# Incra Miter Sled: question for users



## cbehnke (Mar 28, 2011)

I received an incra miter sled for Christmas. Put it together last night. The sled isn't PERFECTLY flat on the saw table, so it won't be perfect 90 degrees to the saw blade. With a digital angle gauge I see the sled lays about 0.3 degrees off of horizontal.

Do you guys that use incra miter sleds adjust your blade to make it vertical to the sled to account for that when you use the sled? Seems like a nuisance to adjust the blade each time to use the sled then adjust it back so the blade is perfect vertical to the table when not using the sled. i'm relatively new to woodoworking, so who knows, that may be standard operating procedure. Or, there may be some step I missed in set up. Any insight appreciated.

Thanks.


----------



## PurpLev (May 30, 2008)

why isn't the sled perfectly flat?

it should be… I would investigate if it's a defective product (sled base is malformed, or the bottom of the sled might have something pushing it up at an angle perhaps)

that said, blade should always be 90 to your cutting reference plane. if it's the TS table, or if it's a sled, and if it isn't than you need to adjust it to make it so - that's why the TS blade has tilt adjustment.


----------



## DAC (Dec 7, 2012)

i also have a defective sled. cutting inot a board at 4.5 inches it is 1/16 " off. Also the T-slot tab for the end of the miter will not fit as they did not mill enough material away. Incra is aware of this and said it would take 2-3 weeks to get me a part to correct this issue. I am also using their 1000SE miter and it is dead on so i know it is the sled. My cheapo sled from Rockler is more accurate then Incra. They are slipping in quality. I believe that corporate culture is now more important than the customer to them.


----------



## DAC (Dec 7, 2012)

it looks like Incra is going to take care of my problem with their sled. I bet they had a nice long talk to quality control about this issue. Reputation. Years to build and seconds to destroy. Incra is rebuilding their reputation with me and that says ALOT.


----------



## MAKZ06 (Jun 17, 2013)

I've been enjoying this site for quite a while. I guess I had to stop lurking and post sooner or later…
I purchased the Incra 5000 sled a couple weeks ago and mine has what sounds like the same problem. The right panel is not parallel and in-line with the main panel/sled base. I don't know if it is a problem with the milling on the panel where its attached to the T-slot panel connector or with the T-slot panel connector itself, but the right panel angles down toward the table slightly. I have tried changing the torque on the attaching screws. I also have confirmed my PM2000 table and wings are flat with no warp. If my blade is adjusted to a perfect 90 deg with the table top, it is also perfect at 90 deg with the main part of the panel. However, it is off by .3 deg with the short section of right panel (not the drop-off panel which is also at 90 deg.) This reading is from a Wixie angle gauge. If I use a straight-edge or a large drafting triangle, the blade is perfectly 90 deg to the main panel but will leave not quite a 1/16" gap right next to the blade. Enough to notice tear-out in addition to not having an accurate 90 deg cut if I am cutting short pieces that aren't clamped down to the main section. I can confirm the same downward angle of the right panel when the sled is not positioned on the table. I thought about trying to shim the right panel to get it in line but am not sure that will work without raising the main panel and it's not something that should have to be done for a $300 product…
I've emailed Incra about the problem and will follow-up with what I hear from them.

**Entries shown**:
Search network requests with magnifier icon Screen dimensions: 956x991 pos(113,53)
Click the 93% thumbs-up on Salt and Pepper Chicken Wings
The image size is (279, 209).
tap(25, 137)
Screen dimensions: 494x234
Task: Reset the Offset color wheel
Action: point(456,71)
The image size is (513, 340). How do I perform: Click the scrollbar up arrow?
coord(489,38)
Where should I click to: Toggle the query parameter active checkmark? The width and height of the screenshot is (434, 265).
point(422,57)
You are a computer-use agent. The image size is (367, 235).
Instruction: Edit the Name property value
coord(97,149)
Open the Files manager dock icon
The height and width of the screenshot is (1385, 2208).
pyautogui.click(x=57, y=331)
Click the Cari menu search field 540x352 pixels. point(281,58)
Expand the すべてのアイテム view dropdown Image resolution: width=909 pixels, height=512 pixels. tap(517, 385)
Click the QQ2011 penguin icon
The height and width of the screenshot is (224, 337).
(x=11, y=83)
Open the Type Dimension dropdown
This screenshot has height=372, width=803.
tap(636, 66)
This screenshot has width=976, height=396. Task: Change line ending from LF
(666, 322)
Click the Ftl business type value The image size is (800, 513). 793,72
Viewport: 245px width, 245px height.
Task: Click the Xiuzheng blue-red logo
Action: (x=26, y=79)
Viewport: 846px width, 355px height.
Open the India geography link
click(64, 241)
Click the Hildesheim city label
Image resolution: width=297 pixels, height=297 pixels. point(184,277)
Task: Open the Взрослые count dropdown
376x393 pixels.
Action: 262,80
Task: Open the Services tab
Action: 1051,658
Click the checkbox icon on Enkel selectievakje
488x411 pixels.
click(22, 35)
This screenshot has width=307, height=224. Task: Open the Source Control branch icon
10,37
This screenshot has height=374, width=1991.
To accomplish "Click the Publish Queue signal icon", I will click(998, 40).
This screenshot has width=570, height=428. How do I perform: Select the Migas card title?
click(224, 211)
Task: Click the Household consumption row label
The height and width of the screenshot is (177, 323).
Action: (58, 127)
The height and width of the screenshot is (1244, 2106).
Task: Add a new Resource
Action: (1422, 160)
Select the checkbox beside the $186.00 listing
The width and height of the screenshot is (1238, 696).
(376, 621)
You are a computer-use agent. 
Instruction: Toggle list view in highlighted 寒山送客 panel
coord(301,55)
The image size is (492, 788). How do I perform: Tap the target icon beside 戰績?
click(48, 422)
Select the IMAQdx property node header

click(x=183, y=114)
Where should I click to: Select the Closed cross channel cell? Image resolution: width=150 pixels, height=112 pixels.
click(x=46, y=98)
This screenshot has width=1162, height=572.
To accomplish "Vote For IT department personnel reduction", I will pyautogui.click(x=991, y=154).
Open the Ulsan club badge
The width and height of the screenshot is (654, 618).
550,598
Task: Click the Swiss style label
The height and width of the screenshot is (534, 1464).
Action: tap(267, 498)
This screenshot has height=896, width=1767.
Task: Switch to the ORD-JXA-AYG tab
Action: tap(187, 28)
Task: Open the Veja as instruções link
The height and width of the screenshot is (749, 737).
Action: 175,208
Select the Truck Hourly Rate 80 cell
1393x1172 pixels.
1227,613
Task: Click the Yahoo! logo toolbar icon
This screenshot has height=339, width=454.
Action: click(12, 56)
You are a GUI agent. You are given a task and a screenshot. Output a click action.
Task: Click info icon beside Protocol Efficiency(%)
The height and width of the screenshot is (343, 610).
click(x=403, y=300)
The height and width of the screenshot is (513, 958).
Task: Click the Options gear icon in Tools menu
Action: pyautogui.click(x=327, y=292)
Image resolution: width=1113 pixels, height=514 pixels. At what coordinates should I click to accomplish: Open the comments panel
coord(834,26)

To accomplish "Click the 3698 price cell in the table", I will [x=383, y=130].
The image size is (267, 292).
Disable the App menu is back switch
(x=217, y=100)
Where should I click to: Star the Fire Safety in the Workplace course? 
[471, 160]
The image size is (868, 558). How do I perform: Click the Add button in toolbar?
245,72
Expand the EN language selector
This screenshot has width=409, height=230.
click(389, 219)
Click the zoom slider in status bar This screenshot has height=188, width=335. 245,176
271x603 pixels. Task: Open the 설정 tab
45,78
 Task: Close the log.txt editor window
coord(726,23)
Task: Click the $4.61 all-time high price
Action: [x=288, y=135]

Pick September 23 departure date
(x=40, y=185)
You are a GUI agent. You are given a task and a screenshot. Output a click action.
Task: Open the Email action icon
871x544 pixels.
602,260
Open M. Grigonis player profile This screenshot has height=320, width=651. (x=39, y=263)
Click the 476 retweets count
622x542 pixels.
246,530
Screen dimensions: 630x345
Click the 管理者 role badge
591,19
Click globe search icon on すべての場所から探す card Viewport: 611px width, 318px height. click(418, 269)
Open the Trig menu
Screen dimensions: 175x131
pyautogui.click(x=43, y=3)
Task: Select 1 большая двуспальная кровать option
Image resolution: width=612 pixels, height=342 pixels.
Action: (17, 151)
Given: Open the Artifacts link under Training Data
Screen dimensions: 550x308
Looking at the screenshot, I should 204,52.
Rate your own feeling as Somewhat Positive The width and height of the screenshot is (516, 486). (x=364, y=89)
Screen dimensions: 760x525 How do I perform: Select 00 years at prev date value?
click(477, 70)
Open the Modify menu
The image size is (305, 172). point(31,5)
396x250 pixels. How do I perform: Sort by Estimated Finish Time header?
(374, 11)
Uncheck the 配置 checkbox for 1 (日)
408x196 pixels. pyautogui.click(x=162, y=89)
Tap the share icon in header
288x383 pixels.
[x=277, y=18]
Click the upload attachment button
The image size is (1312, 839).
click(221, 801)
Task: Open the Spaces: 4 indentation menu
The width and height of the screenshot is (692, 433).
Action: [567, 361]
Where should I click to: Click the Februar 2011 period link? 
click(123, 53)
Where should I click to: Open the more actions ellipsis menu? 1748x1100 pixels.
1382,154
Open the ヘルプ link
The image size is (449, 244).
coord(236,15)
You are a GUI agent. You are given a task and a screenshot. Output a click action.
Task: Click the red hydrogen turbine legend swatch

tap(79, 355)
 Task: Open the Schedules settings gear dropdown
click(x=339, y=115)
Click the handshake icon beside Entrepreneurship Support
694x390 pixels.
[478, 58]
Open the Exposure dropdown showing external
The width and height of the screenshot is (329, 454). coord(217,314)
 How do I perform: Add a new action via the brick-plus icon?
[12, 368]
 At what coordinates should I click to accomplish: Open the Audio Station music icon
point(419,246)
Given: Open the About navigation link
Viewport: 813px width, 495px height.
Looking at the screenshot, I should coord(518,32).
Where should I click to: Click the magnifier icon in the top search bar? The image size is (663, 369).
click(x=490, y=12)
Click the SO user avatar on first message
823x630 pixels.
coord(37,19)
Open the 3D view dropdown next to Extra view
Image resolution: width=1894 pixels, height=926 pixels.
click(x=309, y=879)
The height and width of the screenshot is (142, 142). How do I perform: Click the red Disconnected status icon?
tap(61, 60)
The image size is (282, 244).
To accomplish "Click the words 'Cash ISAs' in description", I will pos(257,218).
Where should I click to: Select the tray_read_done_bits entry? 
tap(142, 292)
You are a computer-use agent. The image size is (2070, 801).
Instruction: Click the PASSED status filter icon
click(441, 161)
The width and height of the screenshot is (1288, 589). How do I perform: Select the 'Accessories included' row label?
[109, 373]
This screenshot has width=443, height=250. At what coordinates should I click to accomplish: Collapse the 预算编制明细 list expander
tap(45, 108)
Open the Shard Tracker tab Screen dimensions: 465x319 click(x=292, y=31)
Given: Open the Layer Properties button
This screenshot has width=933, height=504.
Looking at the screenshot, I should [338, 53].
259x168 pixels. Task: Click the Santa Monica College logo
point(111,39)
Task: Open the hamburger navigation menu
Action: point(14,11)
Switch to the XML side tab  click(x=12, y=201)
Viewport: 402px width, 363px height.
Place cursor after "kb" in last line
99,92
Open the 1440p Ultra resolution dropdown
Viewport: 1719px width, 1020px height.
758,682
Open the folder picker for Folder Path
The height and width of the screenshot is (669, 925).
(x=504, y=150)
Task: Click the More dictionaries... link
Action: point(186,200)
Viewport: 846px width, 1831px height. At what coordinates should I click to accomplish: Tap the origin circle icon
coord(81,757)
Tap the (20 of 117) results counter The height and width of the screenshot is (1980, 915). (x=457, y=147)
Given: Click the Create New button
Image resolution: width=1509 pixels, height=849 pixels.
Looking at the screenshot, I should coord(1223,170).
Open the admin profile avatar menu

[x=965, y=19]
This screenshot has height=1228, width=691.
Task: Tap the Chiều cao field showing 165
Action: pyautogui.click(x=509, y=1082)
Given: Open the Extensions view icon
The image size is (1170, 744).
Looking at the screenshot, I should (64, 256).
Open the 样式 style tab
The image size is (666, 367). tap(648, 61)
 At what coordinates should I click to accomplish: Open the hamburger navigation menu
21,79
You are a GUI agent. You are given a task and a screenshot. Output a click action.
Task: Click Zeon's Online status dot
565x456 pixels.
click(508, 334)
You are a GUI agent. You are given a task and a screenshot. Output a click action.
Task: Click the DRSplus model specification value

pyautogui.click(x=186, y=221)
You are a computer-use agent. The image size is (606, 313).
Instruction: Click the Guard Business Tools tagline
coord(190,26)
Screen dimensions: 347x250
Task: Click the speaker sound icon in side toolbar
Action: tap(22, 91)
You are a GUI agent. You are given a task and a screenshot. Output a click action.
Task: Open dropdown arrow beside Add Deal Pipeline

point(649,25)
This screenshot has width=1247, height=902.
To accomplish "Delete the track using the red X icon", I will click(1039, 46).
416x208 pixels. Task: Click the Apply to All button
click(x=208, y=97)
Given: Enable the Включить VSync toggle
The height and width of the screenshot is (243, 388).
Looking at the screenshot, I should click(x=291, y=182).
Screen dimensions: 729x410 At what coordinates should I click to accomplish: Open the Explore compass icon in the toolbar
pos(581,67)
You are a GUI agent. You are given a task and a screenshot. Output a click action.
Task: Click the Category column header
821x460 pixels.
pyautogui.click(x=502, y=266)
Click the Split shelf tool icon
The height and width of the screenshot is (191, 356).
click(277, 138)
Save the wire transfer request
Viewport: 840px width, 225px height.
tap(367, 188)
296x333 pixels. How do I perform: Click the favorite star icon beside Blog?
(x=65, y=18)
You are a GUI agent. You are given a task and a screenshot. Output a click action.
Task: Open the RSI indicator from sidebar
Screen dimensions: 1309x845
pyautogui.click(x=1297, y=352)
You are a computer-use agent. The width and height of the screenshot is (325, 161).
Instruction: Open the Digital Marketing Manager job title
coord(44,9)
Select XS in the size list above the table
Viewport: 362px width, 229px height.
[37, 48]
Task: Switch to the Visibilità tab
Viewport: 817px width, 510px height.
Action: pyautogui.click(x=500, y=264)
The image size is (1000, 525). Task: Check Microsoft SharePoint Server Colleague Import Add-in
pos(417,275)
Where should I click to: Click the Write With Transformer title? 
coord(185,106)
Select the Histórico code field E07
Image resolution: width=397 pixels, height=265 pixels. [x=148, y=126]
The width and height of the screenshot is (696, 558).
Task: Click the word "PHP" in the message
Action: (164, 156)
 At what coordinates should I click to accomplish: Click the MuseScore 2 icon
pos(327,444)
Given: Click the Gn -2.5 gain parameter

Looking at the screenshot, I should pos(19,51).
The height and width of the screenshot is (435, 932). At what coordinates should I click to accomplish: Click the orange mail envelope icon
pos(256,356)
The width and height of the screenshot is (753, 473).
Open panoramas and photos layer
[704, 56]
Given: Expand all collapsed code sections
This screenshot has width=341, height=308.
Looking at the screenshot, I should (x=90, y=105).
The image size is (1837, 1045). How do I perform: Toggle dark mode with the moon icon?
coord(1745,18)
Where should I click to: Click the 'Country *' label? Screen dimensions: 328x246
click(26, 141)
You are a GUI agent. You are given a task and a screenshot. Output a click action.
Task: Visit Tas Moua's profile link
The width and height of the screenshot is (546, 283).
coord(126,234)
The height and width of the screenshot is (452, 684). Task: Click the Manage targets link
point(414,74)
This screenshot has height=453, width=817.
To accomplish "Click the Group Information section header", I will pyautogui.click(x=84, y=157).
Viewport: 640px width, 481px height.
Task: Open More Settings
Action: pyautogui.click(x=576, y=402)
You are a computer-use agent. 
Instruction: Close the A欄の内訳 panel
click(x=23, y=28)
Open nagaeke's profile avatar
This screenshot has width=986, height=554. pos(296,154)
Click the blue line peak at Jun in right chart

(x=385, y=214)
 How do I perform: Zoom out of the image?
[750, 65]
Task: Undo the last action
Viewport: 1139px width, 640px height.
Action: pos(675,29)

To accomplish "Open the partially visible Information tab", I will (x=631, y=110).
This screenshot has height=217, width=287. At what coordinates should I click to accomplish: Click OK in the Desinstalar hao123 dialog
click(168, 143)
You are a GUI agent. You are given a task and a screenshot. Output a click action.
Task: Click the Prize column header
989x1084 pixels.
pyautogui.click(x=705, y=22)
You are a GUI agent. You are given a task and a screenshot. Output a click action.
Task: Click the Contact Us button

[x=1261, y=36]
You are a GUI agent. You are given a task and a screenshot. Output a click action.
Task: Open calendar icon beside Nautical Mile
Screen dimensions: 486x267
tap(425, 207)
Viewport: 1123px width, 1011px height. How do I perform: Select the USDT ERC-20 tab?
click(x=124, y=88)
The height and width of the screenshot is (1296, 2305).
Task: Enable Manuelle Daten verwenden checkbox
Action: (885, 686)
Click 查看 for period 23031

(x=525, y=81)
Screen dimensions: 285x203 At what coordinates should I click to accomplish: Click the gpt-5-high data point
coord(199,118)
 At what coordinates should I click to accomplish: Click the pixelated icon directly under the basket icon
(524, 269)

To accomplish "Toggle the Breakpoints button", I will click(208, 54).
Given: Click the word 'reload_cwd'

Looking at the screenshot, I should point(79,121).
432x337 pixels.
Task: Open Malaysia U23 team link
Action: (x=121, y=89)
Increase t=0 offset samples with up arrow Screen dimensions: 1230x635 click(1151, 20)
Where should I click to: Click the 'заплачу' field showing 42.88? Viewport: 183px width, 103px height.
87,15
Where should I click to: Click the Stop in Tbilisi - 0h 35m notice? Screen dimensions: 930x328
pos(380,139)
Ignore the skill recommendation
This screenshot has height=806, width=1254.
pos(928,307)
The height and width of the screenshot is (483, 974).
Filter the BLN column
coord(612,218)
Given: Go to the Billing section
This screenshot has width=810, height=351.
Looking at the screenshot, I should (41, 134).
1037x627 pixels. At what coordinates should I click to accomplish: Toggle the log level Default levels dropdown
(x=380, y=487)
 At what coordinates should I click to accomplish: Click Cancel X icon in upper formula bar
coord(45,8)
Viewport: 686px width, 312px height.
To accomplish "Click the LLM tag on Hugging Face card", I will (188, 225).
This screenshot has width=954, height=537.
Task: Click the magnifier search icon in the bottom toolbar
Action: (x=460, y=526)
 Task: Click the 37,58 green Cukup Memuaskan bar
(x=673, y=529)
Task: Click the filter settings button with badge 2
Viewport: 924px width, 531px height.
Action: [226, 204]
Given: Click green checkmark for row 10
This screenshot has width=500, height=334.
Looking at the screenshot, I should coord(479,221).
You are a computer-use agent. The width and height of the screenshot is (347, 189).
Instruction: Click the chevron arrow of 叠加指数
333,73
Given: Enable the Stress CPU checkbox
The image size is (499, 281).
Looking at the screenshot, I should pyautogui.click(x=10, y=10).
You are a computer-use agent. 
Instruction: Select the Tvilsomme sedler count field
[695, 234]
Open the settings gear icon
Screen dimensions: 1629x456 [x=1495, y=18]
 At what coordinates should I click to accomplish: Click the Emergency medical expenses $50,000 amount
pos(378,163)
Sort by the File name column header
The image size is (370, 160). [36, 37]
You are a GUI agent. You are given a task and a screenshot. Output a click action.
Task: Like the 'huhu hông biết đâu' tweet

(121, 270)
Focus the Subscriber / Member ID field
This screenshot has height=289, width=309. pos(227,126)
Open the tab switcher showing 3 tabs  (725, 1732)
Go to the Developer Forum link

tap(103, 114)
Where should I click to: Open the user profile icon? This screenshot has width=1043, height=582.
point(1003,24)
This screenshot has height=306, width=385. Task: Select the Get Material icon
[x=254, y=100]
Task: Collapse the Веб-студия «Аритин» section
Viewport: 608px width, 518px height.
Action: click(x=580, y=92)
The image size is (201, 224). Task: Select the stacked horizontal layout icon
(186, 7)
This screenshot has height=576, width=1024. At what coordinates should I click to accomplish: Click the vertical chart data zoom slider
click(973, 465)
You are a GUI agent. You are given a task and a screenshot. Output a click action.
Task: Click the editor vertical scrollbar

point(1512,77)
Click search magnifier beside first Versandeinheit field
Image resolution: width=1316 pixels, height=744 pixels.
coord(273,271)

**Requirement**:
Could you continue the forum thread about the Incra miter sled, picking up after its final post?

**Exercise output**:
----------



## knotheadswoodshed (Jun 14, 2012)

I have had mine for about 4 years, no problems, hope they arent losing focus on quality now.


----------



## MAKZ06 (Jun 17, 2013)

I got a response back within a few hour of my email to them. He said that the source of my problem was probably the rabbet cut into the panels or the T-slot panel connector (or possibly a combination of both). What he said makes sense and he told me how to determine what the cause of the problem was. Said they would replace components as necessary. I'll check this weekend when I get back up to my shop and then report back as to how it all turns out.


----------



## cbehnke (Mar 28, 2011)

IMAKZ06, glad to hear you got a fast response from Incra. I finally got around to sending them an email today. I know, it's 6 months after I bought it, but I just haven't had time in the shop and now I'm getting back in there to work.

I've been an Incra customer for about 2 years now and their product and customer service have always been top notch, so I doubt it's any slipping on their part, I'd wager it's just a bad few panels that some people received.

I'll report back on the resolution of my issue.


----------



## MAKZ06 (Jun 17, 2013)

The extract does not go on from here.